Alaska also noted that in the case of science, there are distinct exams for each distinguishable subject area. A teacher who is teaching biology, chemistry, earth science, physical science or physics must be highly qualified using one of the three methods outlined above. The state reiterated that all teachers must be highly qualified in the subject areas in which they provide instruction, and that a highly qualified designation is not included on the teaching certificate as an endorsement.
Alaska takes a significant risk by relying on federal HQT provisions rather than articulating in its own certification requirements that teachers must demonstrate subject-matter knowledge. The state is putting the burden on districts to ensure that their teachers are HQT instead of making this part of licensure. In addition, while a degree in a subject area is certainly indicative of knowledge of that subject, it offers no assurance that an individual has studied the specific content he or she will be required to teach.
Specialized science teachers are not interchangeable.

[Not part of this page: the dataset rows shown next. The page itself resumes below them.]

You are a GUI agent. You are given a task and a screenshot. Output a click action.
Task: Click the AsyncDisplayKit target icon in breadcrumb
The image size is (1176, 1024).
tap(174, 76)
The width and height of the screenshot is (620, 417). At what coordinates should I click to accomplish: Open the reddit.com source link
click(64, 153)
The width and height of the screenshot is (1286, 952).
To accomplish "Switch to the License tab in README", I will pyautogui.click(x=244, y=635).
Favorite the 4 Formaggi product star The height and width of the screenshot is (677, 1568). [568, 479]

Based on their high school science licensure requirements, many states seem to presume that it is all the same to teach anatomy, electrical currents and Newtonian physics. Most states allow teachers to obtain general science or combination licenses across multiple science disciplines, and, in most cases, these teachers need only pass a general knowledge science exam that does not ensure subject-specific content knowledge. This means that a teacher with a background in biology could be fully certified to teach advanced chemistry or physics having passed only a general science test—and perhaps answering most of the chemistry or physics questions incorrectly.

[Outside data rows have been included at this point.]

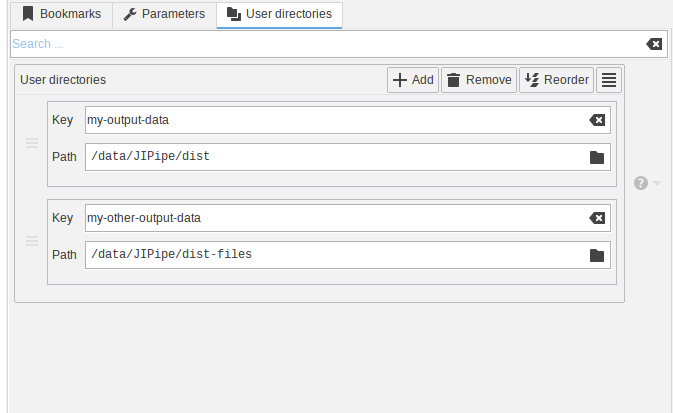Add a new user directory
This screenshot has width=673, height=413.
pos(413,80)
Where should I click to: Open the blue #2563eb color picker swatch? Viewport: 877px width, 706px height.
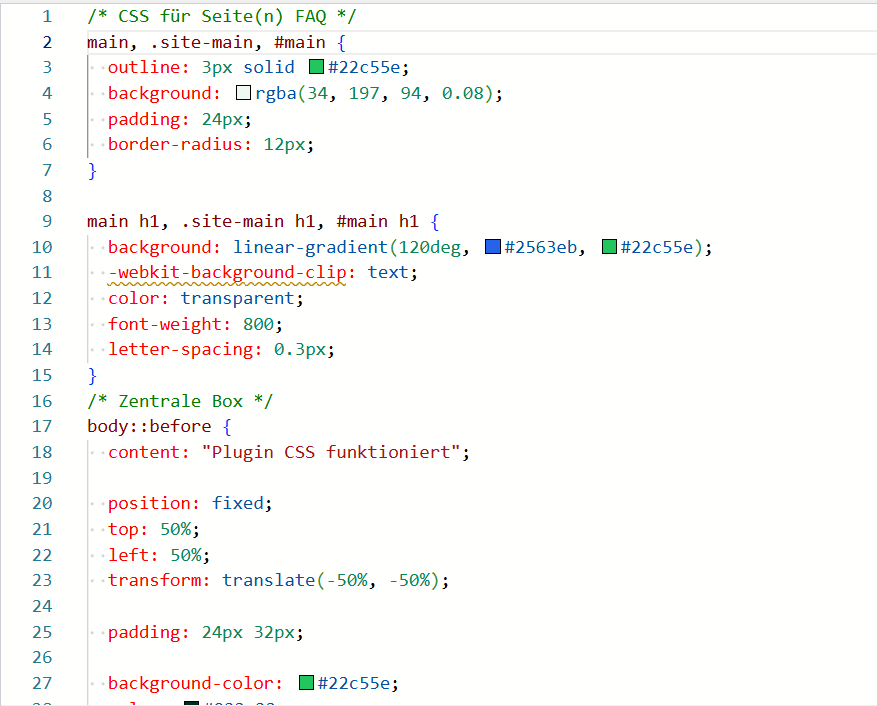(492, 247)
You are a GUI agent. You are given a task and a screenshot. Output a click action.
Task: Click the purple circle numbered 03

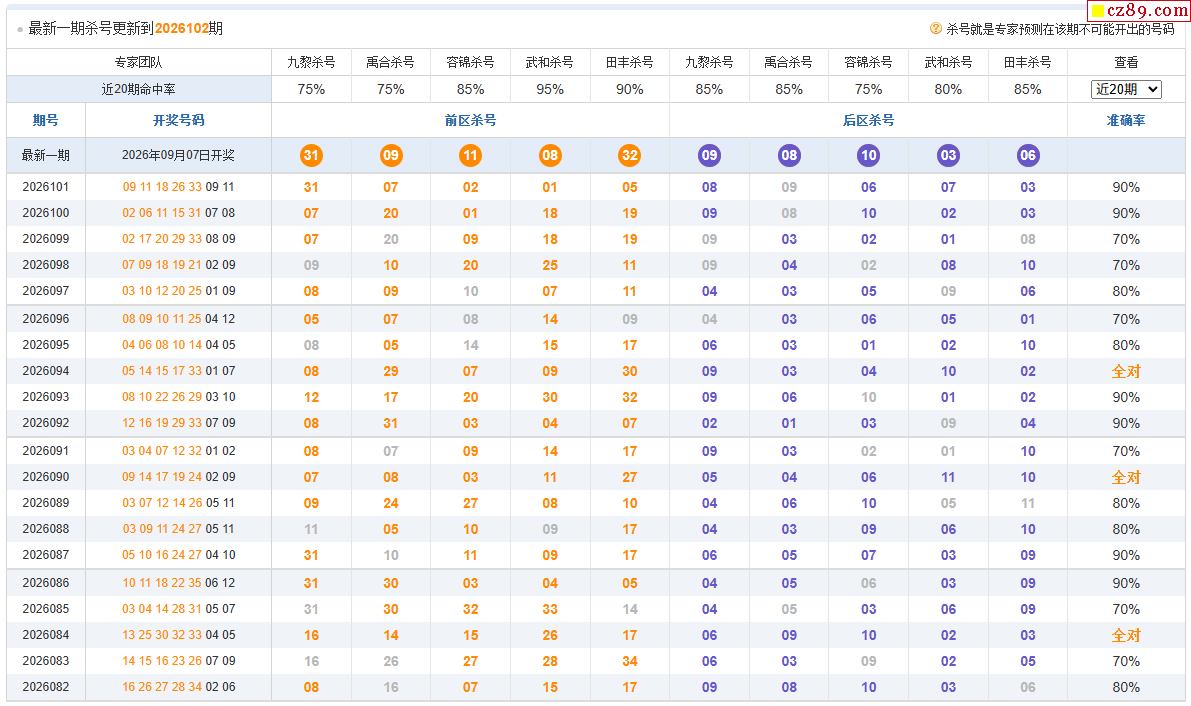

There is no doubt that districts appreciate the flexibility that these broad field licenses offer, especially given the very real shortage of teachers of many science disciplines. But the all-purpose science teacher not only masks but perpetuates the STEM crisis—and does so at the expense of students. States need either to make sure that general science teachers are indeed prepared to teach any of the subjects covered under that license or allow only single subject science certifications. In either case states need to consider strategies to improve the pipeline of science teachers, including the use of technology, distance learning and alternate routes into STEM fields.
Secondary Teacher Preparation in Science: Supporting Research
For an examination of how science teacher preparation positively impacts student achievement, see D. Goldhaber and D. Brewer, "Does Teacher Certification Matter? High School Teacher Certification Status and Student Achievement", Educational Evaluation and Policy Analysis, Volume 22, No. 2, June 20, 2000, pp. 129-145; D. Monk, "Subject area preparation of secondary mathematics and science teachers and student achievement", Economics of Education Review, Volume 13, No. 2, June 1994, pp.125-145; A. Rothman, "Teacher characteristics and student learning". Journal of Research in Science Teaching, Volume 6, No. 4, December 1969, pp. 340-348.

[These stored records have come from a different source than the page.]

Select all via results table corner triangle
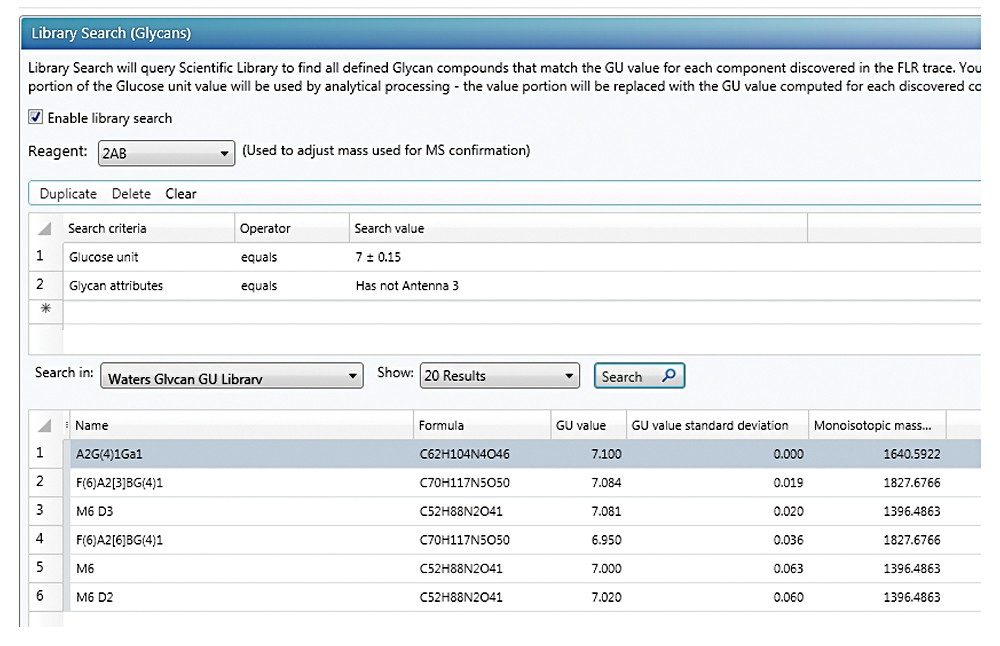The height and width of the screenshot is (646, 1000). 44,426
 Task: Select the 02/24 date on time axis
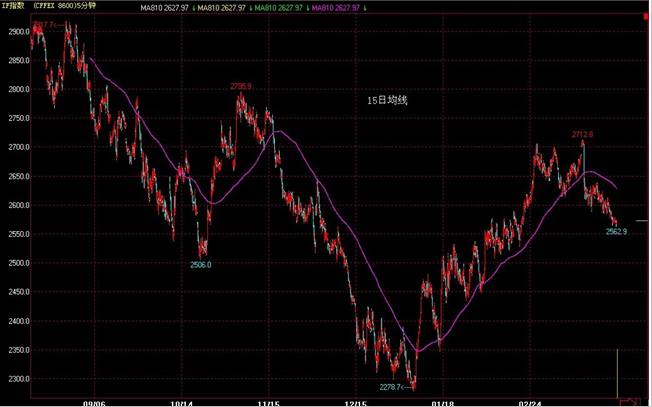(x=529, y=401)
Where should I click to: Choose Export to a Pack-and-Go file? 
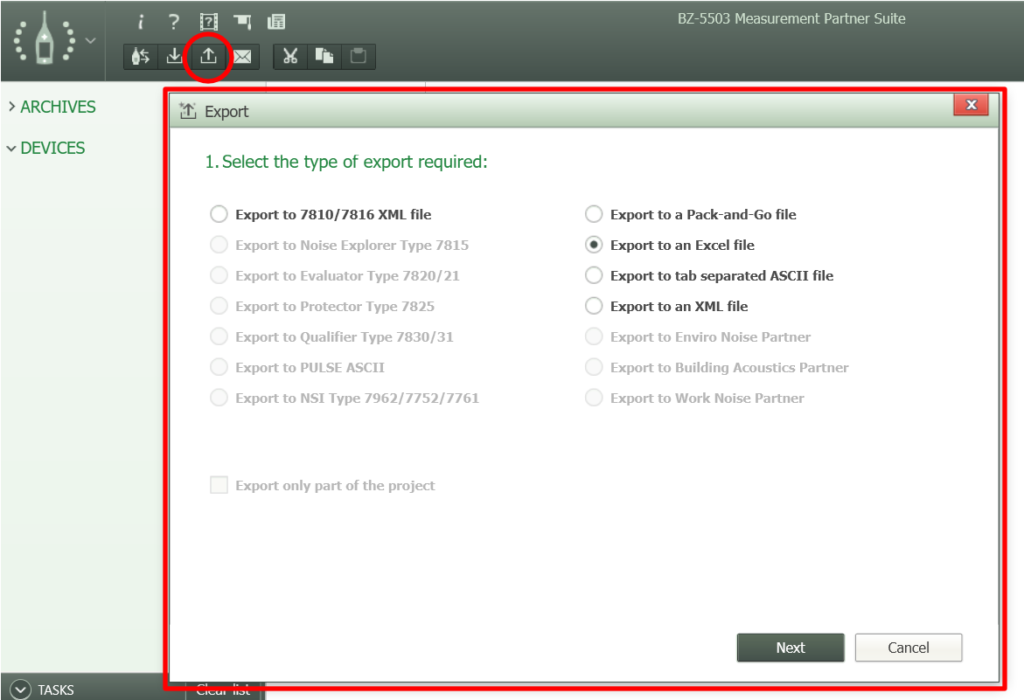[593, 213]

In addition, research studies have demonstrated the positive impact of teacher content knowledge on student achievement. For example, see D. Goldhaber, "Everyone's Doing It, But What Does Teacher Testing Tell Us About Teacher Effectiveness?" Journal of Human Resources,Volume 42, No. 4, Fall 2007, pp. 765-794. See also D. Harris and T. Sass, "Teacher Training, Teacher Quality, and Student Achievement". Calder Institute,March 2007, Working Paper 3. Evidence can also be found in B. White, J. Presely, and K. DeAngelis, "Leveling Up: Narrowing the Teacher Academic Capital Gap in Illinois", Illinois Education Research Council, Policy Research Report: IERC 2008-1, 44 p.; D. Goldhaber and D. Brewer, "Why Don't Schools and Teachers Seem to Matter? Assessing the Impact of Unobservables on Educational Productivity." Journal of Human Resources, Volume 32, No. 3, Summer 1997, pp. 505-523.